You look for a plane or an axis of symmetry.
Many students find it difficult to visualize molecules in three dimensions. It often helps to make simple models from coloured sticks and putty or Styrofoam balls.
Planes of Symmetry
A plane of symmetry is an imaginary plane that bisects a molecule into halves that are mirror images of each other.
In 2-chloropropane, (a), CH₃CHClCH₃, the vertical plane bisects the H atom, the C atom, and the Cl atom.
The CH₃ group (brown) on the right hand side of the mirror is a mirror image of the CH₃ group (brown) left hand side. So are the left and right halves of the bisected atoms.
So the vertical plane is a plane of symmetry, and the molecule is symmetric.
2-Chlorobutane, (b), CH₃CHClC₂H₅, has a plane that bisects the C, H, and Cl atoms into mirror image halves.

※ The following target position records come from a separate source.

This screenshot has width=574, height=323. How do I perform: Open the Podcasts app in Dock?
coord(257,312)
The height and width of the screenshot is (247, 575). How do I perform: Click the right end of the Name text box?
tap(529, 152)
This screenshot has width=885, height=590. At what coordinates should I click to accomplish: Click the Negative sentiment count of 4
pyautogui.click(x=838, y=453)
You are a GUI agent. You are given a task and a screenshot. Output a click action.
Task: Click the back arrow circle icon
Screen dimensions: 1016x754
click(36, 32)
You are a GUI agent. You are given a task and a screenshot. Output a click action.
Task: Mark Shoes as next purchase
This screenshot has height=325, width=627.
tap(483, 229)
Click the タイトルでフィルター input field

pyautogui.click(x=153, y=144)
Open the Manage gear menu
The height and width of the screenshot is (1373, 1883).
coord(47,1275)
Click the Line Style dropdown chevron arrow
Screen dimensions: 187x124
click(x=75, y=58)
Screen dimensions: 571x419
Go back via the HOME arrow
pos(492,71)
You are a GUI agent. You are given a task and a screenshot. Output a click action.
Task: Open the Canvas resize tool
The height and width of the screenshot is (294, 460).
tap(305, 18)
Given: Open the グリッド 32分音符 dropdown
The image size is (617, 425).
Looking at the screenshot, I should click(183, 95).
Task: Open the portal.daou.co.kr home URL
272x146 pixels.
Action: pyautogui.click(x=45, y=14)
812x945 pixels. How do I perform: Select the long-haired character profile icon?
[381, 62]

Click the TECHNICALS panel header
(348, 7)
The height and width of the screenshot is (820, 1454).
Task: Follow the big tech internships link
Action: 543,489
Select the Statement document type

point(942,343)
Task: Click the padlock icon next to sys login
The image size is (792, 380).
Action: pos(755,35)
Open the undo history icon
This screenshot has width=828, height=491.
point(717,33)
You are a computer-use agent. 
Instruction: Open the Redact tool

But the C₂H₅ group (yellow) on the right hand side is not a mirror image of the CH₃ group (brown) on the left hand side.
So 2-chlorobutane does not have a plane of symmetry. It has an asymmetric geometry.
Axes of Symmetry
An axis of symmetry corresponds to a rotation by ##(360°)/n##, where ##n## is an integer.
A water molecule has one axis and two planes of symmetry. The water molecule is symmetric.
To be symmetric, a molecule must have either an axis of symmetry or an imaginary plane that bisects it into mirror-image halves.
A molecule that has neither of these is asymmetric. CHFClBr has no axes or planes of symmetry, so it is asymmetric.